= Peggy A. Kidwell =

American historian of science

Peggy Aldrich Kidwell is an American historian of science, formerly the curator of mathematics at the National Museum of American History.

==Education==
Kidwell graduated from Grinnell College in 1971. She went to Yale University for graduate study, earning an M. Phil. in 1974 and completing her Ph.D. in 1979. Her doctoral dissertation was Solar radiation and heat from Kepler to Helmholtz (1600–1860).

==Books==
Kidwell is the co-author of:
- Landmarks in Digital Computing: A Smithsonian Pictorial History (with Paul E. Ceruzzi, Smithsonian Institution Press, 1994)
- Tools of American Mathematics Teaching, 1800–2000 (with Amy Ackerberg-Hastings and David Lindsay Roberts, Johns Hopkins University Press, 2008)

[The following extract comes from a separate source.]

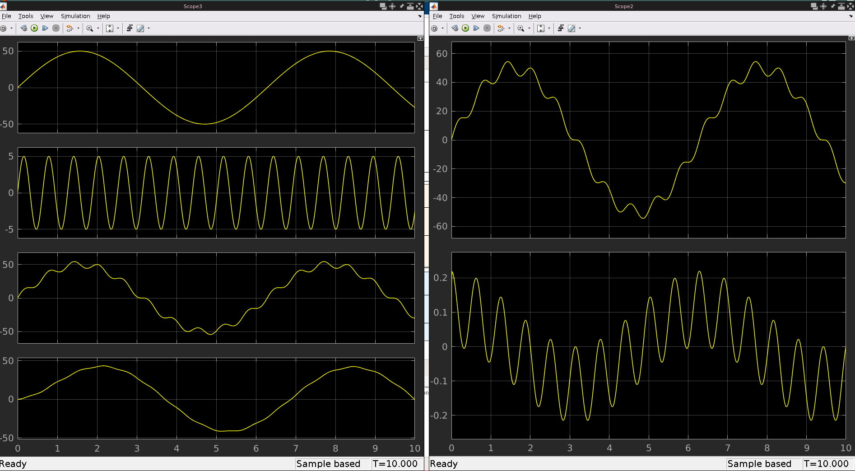Open the Tools menu in Scope2
This screenshot has width=855, height=471.
click(456, 16)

With Michael R. Williams, she is the translator and editor of:
- The Calculating Machines (Die Rechenmaschinen): Their History and Development (by Ernst Martin, MIT Press, 1992).

==Recognition==
In 2018, Kidwell was named as a Fellow of the American Physical Society (APS), after a nomination from the APS Forum on the History of Physics, "for distinguished contributions to the history of physics, astronomy, and mathematics, particularly the work of women in these fields, the development of Harvard College Observatory, and the history of mathematical theory, instruments of computation, and mathematics education".